Thousands of apps are available on either platform but, while this situation is changing as Android increases in popularity, many still become available for iOS long before they make their way to Google Play. Although you'll be charged for many of the apps in Apple's App Store that are free in Google Play, with iOS you get some additional reassurances in terms of security.

By default, Android won't let you install apps from anywhere other than Google Play, although changing this is simply a matter of disabling an option in the Settings menu; with iOS, you can't install apps found elsewhere, period. And while all the apps found in Apple's App Store are rigorously screened, with developers having to jump through several hoops to get their wares instore, with Android the process is a lot easier. This means rogue and malicious apps more easily find their way into Google Play - not that you should be unnecessarily alarmed, since mobile malware is still largely unheard of, but it will pay to keep your wits about you. In the end, whether you prioritise freedom or security is your choice.

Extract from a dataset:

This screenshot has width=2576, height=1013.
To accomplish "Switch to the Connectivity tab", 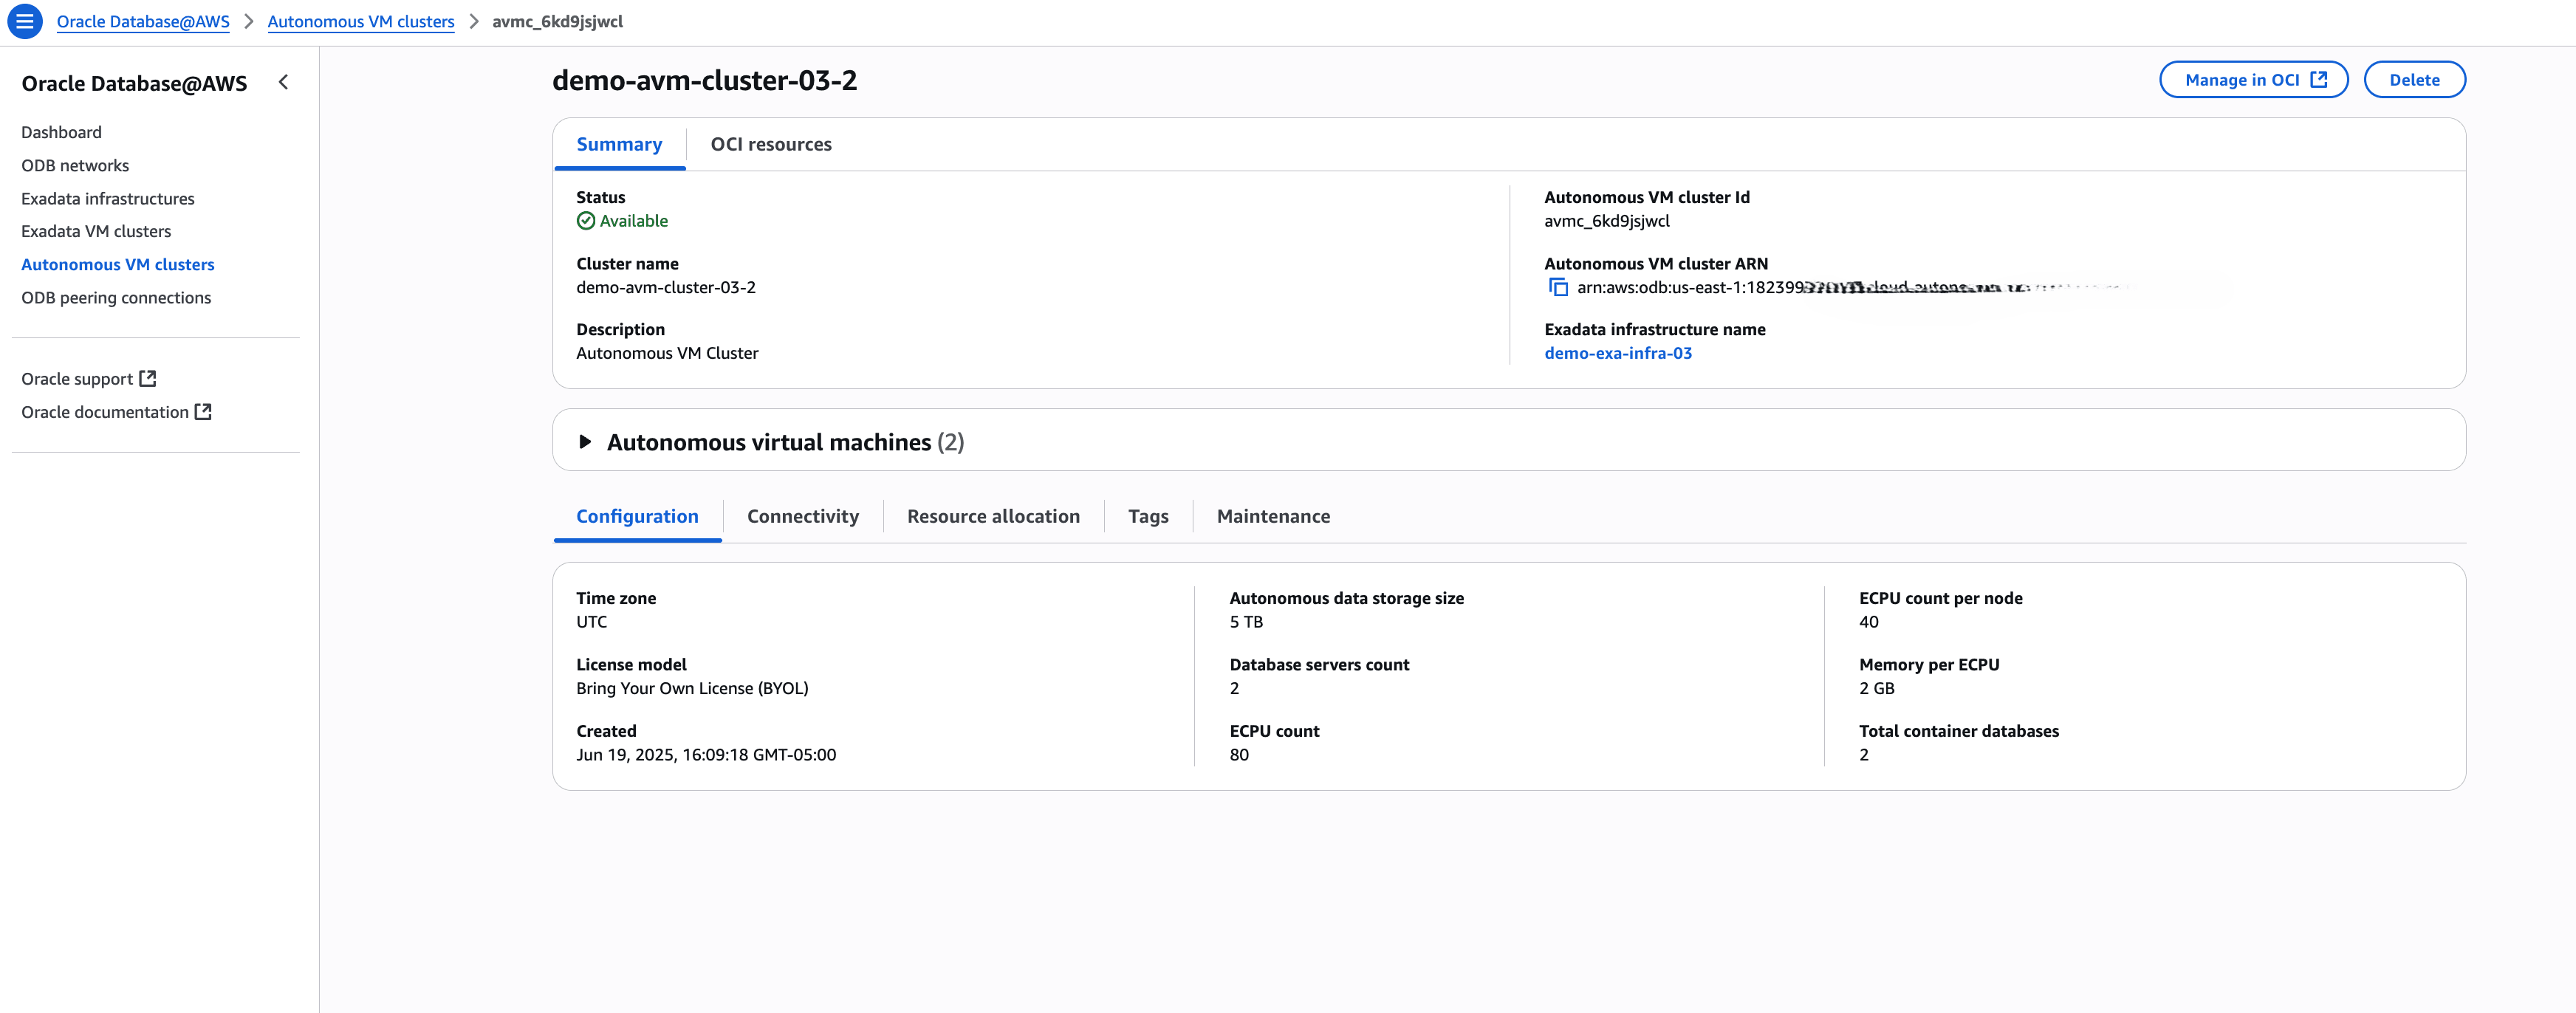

Google Nexus 4 vs Apple iPhone 5: Battery

Neither smartphone has a removable battery, so swapping in a spare when you've run out of juice on the road isn't an option. In our informal tests we found both handsets would stretch to a couple of days with normal use.

Google Nexus 4 vs Apple iPhone 5: which is the best smartphone?

We still haven't got over the incredible value offered by the Nexus 4; anyone who goes by that old adage that if you count the pennies the pounds will look after themselves will surely plump for Google's handset. But price isn't the number-one criteria for many buyers, particularly those picking a smartphone on an 18- or 24-month contract.

Both handsets possess exceptional build quality, and there's little difference in their sizing. The iPhone 5 has the better (but smaller) screen, faster web-browsing (but slower overall) performance, more useful available storage capacities, support for 4G LTE connectivity as and when it becomes available in your area, and wins in the apps department, too. But the Nexus 4 is staggeringly fast, supports universal Micro-USB for charging and data transfer, plus it runs a more 'open' OS.